Striding Fragment

This is one of a series of Fragments, the first of which dates back to 2000 and arose out of a series of drawings Lewis had done of a decapitated leopard carcass in 1996. At the time, the initially frozen and headless, fetally-shaped body reminded Lewis of a human in pain, its limbs curled inwards as if in a futile attempt at self protection. As it thawed, he was struck by the human quality of the feline's anatomy  and experienced the lifeless body as much as corpse as carcass. Where up until then Lewis had used the leopard as a symbol of strength, power and as a metaphor for wilderness, he now began to reconsider. The animal now begins to be seen as vulnerable, even poignant.

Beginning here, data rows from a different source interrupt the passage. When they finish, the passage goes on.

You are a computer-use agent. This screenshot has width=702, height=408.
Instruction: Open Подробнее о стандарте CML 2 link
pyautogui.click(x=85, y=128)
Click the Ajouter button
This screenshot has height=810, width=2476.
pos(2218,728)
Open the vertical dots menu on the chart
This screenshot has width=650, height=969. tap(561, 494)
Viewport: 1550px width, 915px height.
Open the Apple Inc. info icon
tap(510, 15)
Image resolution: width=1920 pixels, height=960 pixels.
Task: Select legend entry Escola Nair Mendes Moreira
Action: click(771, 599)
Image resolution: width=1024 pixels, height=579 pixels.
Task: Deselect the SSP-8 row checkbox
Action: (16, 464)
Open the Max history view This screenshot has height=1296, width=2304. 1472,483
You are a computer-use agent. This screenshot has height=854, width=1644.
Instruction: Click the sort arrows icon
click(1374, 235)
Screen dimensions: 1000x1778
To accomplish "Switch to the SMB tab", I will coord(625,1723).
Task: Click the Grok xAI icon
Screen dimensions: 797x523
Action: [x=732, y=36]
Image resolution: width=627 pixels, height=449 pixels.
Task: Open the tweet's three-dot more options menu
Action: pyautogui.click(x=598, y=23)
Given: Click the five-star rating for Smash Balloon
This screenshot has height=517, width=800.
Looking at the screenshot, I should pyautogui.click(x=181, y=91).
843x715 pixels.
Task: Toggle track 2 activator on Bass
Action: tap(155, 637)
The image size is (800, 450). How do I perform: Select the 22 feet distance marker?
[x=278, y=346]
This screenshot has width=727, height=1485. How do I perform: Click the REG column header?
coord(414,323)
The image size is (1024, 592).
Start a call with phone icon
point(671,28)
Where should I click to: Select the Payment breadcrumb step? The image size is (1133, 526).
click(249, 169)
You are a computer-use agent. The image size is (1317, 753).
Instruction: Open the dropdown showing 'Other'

Devoid of their most distinctive animal attributes, namely the heads, tails and paws, the fragmented great cat forms are invested with a nascent human physical quality, particularly visible in those that are vertically positioned.
Today, the Fragments are considered powerful and unsettling statements about the destruction of natural habitats, but this was not consciously intended at the time. If the earlier healthy and functioning animal represents a well-balanced, sustainable environment, then these Fragments speak of the consequences of tipping this delicate balance. On another level, they function as psychic warnings of what happens to humans when we lose touch with the wild, instinctive aspects of our own natures. The idea of evoking presence through literal absence and the sense of power and timelessness conjured by the broken and fragmented form is of ongoing interest to Lewis.

Sasol Art Museum

Part of Stellenbosch University Museum, this is a 1907 Dutch neo-classical building that was once Bloemhof School. In 1991, a generous grant from oil company Sasol allowed the building to be restored and restructured, and it now houses 19th- and 20th century artworks and a collection of  prehistoric artefacts amongst other permanent exhibitions.